As for bifocals, I'm already nearsighted since high school, and usually opt for contact lenses to correct my distance vision. Since that car accident in 2006, though, my vision has changed in several ways, and continues to change rather frequently. I already notice my very near vision has become blurry, making reading fine print challenging. Again, though, perhaps a prescription change is not so terrible. I've been managing corrective lenses thus far. I can probably handle that. I guess.
So, these are not so scary. Aging gracefully may still be an option for me. Many folks make it to 80 and 90 in relatively good health. With lifelong conditions like Fibromyalgia, Chronic Myofascial Pain, and Asthma, I understand I have additional challenges, but I also understand that being as fit as I can be is the key to empowering me with the best health I can achieve. I know that eating healthy and staying active goes a long way toward preserving good health, so I will strive to do those things.

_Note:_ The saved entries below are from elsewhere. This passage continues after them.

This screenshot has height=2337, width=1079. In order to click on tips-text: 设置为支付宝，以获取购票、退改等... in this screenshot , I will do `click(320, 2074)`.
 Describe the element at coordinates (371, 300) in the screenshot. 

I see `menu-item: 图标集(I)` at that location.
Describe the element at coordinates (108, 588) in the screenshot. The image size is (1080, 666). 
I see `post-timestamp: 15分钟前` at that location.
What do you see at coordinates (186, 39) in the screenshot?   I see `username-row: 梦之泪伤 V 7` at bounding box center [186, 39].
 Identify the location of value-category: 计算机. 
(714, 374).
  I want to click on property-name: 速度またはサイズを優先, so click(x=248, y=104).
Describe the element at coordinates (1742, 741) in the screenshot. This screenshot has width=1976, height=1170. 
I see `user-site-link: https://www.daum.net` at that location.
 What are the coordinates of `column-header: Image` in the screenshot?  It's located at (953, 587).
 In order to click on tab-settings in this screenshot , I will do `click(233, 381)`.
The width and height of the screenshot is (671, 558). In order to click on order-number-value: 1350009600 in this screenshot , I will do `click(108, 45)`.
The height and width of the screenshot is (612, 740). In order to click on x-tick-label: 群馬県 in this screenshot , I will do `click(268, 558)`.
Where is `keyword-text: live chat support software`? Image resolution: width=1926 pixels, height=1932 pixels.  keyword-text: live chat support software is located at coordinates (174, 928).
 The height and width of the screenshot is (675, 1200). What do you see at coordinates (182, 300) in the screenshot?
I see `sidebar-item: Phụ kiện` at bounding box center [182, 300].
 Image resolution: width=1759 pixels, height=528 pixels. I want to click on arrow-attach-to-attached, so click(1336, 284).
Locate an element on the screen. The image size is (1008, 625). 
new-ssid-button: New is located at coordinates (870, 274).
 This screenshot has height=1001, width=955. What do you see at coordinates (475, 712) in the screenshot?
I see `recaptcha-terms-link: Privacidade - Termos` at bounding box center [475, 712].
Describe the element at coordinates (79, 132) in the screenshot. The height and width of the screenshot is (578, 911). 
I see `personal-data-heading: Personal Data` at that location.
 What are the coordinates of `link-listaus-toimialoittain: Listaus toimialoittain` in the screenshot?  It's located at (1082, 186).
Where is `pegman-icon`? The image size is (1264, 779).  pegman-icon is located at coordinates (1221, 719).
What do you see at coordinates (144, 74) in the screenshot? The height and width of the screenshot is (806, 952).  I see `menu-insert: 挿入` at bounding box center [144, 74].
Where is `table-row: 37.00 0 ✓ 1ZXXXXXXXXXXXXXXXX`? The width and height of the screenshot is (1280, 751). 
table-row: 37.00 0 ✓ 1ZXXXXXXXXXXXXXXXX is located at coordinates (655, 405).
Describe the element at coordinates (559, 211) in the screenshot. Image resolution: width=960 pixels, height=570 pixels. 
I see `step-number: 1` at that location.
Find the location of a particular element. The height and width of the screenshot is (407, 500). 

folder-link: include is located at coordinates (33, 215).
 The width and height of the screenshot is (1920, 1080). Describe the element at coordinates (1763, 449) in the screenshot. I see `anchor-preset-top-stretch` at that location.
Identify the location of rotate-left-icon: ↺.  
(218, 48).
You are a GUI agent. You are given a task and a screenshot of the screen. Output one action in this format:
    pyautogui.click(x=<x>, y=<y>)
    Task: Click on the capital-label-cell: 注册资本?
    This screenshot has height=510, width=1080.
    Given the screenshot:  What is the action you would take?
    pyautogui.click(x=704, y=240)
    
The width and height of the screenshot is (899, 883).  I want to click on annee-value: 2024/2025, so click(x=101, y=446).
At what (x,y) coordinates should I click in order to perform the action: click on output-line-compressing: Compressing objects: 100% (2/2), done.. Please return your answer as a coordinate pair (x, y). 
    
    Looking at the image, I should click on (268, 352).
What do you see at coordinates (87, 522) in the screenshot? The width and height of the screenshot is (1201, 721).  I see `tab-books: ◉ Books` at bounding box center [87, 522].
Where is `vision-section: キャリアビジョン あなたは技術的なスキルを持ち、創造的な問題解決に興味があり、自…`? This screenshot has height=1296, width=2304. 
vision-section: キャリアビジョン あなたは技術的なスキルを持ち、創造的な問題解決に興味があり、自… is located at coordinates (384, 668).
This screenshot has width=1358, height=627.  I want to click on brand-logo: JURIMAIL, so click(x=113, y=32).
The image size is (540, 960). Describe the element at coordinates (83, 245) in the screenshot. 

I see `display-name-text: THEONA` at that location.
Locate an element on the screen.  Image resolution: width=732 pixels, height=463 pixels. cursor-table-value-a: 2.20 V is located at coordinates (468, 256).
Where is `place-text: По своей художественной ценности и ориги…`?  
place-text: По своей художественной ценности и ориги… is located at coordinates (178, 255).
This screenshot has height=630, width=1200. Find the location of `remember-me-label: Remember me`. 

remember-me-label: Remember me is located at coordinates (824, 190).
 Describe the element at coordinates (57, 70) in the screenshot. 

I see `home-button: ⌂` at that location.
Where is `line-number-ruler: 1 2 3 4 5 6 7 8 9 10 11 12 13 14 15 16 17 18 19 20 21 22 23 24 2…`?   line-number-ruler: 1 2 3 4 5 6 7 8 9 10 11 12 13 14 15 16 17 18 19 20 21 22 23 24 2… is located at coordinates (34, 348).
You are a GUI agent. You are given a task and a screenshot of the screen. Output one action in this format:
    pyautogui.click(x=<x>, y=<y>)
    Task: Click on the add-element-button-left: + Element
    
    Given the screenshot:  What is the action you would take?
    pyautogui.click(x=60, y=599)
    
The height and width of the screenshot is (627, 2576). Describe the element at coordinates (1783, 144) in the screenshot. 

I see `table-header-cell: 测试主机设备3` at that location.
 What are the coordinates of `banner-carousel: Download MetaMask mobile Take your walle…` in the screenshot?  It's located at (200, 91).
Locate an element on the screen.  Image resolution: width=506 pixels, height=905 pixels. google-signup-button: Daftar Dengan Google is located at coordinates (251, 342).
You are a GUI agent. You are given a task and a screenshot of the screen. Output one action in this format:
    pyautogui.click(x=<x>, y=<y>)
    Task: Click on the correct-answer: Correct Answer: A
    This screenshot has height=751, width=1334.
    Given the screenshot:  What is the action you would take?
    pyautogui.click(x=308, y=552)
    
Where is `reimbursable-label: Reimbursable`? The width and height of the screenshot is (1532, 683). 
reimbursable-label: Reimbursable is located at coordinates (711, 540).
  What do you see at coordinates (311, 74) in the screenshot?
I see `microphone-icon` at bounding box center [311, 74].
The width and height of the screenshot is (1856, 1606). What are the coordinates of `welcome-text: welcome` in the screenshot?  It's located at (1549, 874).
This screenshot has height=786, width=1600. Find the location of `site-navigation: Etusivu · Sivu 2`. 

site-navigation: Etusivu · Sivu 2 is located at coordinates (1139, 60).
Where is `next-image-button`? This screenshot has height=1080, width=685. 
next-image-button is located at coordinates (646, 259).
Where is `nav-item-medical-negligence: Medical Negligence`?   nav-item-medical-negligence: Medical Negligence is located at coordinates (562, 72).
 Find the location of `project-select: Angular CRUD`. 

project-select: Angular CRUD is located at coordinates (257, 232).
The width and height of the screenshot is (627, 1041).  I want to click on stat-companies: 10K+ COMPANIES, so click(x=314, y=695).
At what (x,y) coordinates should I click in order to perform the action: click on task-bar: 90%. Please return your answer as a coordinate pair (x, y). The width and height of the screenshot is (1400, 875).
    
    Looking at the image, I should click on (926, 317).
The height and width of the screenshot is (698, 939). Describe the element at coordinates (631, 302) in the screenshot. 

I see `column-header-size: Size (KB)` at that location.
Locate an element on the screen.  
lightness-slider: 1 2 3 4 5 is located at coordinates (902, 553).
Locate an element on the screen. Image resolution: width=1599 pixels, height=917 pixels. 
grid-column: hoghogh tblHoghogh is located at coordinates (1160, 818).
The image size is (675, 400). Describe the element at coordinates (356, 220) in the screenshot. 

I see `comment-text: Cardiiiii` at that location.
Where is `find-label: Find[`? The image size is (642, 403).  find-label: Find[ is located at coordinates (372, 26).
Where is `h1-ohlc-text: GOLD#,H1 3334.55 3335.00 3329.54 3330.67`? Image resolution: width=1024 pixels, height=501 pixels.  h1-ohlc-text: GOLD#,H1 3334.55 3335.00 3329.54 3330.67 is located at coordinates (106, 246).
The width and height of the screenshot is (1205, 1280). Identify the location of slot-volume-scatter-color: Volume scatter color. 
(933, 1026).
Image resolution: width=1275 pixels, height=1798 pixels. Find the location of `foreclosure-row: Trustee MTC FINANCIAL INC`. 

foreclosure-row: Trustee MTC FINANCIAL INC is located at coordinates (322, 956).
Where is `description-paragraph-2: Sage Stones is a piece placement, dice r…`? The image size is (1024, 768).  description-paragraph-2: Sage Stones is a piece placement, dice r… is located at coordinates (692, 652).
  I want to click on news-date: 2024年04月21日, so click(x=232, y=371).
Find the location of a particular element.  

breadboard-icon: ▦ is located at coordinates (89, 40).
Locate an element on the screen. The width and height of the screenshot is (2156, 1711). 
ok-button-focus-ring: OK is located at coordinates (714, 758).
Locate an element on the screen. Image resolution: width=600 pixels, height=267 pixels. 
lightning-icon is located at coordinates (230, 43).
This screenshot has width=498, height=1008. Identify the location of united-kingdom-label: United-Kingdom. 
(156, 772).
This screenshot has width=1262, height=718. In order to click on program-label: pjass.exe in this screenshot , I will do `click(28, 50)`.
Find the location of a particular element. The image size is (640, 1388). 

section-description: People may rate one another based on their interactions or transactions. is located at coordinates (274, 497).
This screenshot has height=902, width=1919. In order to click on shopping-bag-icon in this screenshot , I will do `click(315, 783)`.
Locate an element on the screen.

Some other recent events have also caused me to reflect on my age and mortality.
Near the end of the workday on my 40th birthday, my husband suffered a severe kidney stone attack. The stone was 6.5mm across and was stuck very near the left kidney. I'll spare you the details, but life was miserable for him for several weeks thanks to this surprise. We had to cancel my birthday party, and he felt bad about that, but I wanted him to feel better and stay close to home in case of any complications. He's passed some of it and is feeling much better now, finally.
I also recently learned that my mother-in-law had suffered a stroke. This was not her first, but it seems more serious that the one she had before I met her. Although she was told that one side of her body will not recover this time, I am hoping that she can beat the odds and regain some function and sensation that was lost. Thank goodness it was not her dominant side and she can still do some things. I'm also glad that she can talk and remember us all.
As we approach the year 2013, I have listed a few new resolutions (which I never used to do until 2012) that take into consideration my age, my health, my family, and my wants and needs. I wish to be more responsible with my own health, as an investment of my old age as well as to help relieve others of the need to worry about me. This includes considering making decisions and arrangements for what will happen to my remains when I die. I feel it's the responsible thing to do.
When life manages to give me warnings, I strive to make the most of it, whether it's through me or others, and learn something from it. I won't live my life sheltered, but I will not live recklessly if I can help it.
Take care and do pay attention to your own body and look for the warning signs that could help keep you healthy and young at heart. I hope the next year brings you closer to your personal goals and opens your eyes to wonderful opportunities!